Jarosław Niedzielewski (J.N.): Dokładnie. Pozytywna reakcja na ogłoszenie ograniczenia skupu obligacji przez Fed może dziwić, gdyż zazwyczaj obawy o taki scenariusz raczej dołowały giełdy. Wydaje się jednak, że zadziałał mechanizm „sprzedaj plotki (oczekiwanie na tapering), kupuj fakty (właściwa decyzja)", a inwestorzy przyjęli tę decyzję z pewną ulgą.

Jak tapering może dalej przebiegać?

S.B.: W 2014 r. zakładamy dalsze ograniczanie QE, jeśli będą ku temu sprzyjające okoliczności makro. To ograniczanie poskutkuje znacznie większą zmiennością notowań w przyszłym roku niż w roku bieżącym.

J.N.: Mniej wykańczające psychicznie jest bolesne, ale szybkie zerwanie tzw. plastra niż odkładanie tego nieuchronnego wydarzenia na później. Nie sądzę, żeby sama skala miała istotne znaczenie, gdyż o powolnym i stopniowym ograniczaniu zakupów Fed wspominał już w maju, czerwcu bieżącego roku. Będzie to zatem proces rozciągnięty na prawie cały przyszły rok. Ten ruch poza potencjalnym zmniejszeniem ilości spekulacyjnego pieniądza dostępnego na światowych rynkach może mieć jedną podstawową zaletę. Wreszcie skończy się inwestowanie wedle pokrętnej logiki, która obowiązywała w ostatnim czasie, czyli „im lepiej w gospodarce, tym gorzej dla rynków akcji". Teraz poprawa wskaźników gospodarczych i zysków przedsiębiorstw będzie witana przez inwestorów z nadzieją, a nie z obawą. Rentowności obligacji powinny dość szybko znaleźć swój punkt równowagi, a ponieważ rosły już od pół roku, nie zakładam dalszych znaczących spadków cen papierów dłużnych. Od dziś to perspektywa zmian w inflacji powinna determinować rynkowe stopy procentowe. Natomiast główne światowe rynki akcji mają przed sobą jeszcze jeden zryw, po którym w styczniu lub lutym indeksy powinny przejść w stan hibernacji do końca wakacji. Rynki wschodzące już od dłuższego czasu dyskontowały zakończenie skupu aktywów przez Fed, słabe były ich waluty, rynki akcji, a ostatnio także obligacje.

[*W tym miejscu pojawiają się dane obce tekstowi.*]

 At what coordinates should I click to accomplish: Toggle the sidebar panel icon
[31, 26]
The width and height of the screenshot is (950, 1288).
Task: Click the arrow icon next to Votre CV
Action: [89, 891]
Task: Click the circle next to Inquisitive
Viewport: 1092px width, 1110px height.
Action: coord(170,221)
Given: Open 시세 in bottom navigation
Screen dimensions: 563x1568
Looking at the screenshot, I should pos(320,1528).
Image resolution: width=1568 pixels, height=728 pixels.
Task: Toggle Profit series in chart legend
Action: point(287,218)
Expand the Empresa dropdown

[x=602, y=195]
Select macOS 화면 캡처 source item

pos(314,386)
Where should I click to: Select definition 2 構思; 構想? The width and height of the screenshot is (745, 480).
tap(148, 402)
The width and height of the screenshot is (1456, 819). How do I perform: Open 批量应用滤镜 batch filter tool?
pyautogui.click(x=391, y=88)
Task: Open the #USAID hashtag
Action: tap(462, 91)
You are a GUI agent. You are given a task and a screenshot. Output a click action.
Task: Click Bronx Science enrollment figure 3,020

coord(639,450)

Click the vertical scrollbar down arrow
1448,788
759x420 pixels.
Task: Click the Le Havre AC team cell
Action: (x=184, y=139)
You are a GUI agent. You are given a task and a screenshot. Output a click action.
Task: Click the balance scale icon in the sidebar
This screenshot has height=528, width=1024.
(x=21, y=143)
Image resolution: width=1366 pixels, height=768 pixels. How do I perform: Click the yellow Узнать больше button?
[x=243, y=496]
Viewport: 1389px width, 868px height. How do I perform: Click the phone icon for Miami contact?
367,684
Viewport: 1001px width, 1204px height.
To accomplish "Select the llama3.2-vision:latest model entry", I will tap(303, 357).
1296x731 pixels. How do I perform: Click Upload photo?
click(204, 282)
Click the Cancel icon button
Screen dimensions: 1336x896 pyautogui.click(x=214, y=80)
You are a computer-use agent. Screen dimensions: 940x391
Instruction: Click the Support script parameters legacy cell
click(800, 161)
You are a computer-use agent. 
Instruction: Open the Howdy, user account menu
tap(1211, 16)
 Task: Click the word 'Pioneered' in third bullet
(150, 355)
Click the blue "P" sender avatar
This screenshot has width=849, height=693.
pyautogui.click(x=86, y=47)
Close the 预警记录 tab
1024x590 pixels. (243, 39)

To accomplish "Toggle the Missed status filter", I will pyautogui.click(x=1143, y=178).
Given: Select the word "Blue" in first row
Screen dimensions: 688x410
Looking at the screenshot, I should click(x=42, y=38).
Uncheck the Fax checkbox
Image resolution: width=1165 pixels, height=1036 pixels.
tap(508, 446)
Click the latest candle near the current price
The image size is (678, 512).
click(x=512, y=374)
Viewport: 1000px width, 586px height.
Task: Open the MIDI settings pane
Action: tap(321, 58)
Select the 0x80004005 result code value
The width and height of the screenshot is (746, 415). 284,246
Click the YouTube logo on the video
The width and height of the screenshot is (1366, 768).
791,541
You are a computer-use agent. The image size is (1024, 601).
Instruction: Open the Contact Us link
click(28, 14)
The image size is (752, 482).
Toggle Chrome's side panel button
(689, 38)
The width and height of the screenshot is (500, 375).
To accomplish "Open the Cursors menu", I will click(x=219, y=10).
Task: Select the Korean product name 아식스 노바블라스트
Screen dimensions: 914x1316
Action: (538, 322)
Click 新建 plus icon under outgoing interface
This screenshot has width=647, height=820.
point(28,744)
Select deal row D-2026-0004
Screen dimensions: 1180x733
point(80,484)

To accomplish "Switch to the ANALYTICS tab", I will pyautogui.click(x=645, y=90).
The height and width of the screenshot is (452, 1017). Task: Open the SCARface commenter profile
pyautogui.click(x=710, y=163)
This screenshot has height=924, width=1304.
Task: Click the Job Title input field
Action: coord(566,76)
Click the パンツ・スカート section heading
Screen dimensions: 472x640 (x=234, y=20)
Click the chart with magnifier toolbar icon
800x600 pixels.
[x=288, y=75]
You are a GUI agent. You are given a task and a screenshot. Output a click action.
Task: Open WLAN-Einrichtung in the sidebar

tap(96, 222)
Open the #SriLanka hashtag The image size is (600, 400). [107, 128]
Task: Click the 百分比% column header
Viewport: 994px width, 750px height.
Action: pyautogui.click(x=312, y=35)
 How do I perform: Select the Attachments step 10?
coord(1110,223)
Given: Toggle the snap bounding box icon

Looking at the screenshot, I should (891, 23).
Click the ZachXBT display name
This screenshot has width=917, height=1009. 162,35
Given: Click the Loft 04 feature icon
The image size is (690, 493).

Nie sądzę, żeby powolny tapering dokonał większych szkód na tych rynkach, niż to miało miejsce do tej pory.

Zaostrzenie polityki pieniężnej Fed nie wywoła krachu?

J.N.: Trudno powiedzieć, na ile QE napompowało rynek akcji. Fakt faktem, że tegorocznym, silnym zwyżkom indeksów nie towarzyszyła równie solidna poprawa zysków firm. W połowie lat 90. XX wieku było podobnie, zyski nie nadążały za oczekiwaniami, a mimo to indeksy rosły. W pewnym momencie – w 1994 r. wraz z zaostrzeniem polityki pieniężnej przez Fed, rynek akcji zatrzymał się. Przez rok poruszał się płasko, następnie zaczął znowu dynamicznie rosnąć.

S.B.: C/Z rzędu 15 dla S&P500 jest powyżej historycznej mediany, ale to wciąż znacznie poniżej historycznych szczytów. To jest bardzo ciekawe zjawisko – piąty rok hossy dobiega końca, a mamy C/Z na poziomie 15 i to po bardzo dobrym roku. To oznacza, że albo nam daleko do szczytu hossy, albo rynek akcji dyskontuje, że siła ożywienia gospodarczego nie będzie teraz tak znacząca jak w poprzednich cyklach.

Jak to możliwe, żeby wyceny były tak nisko po pięciu latach hossy? Tym bardziej, że S&P500 ma za sobą rok, który był jednym z najlepszych w historii.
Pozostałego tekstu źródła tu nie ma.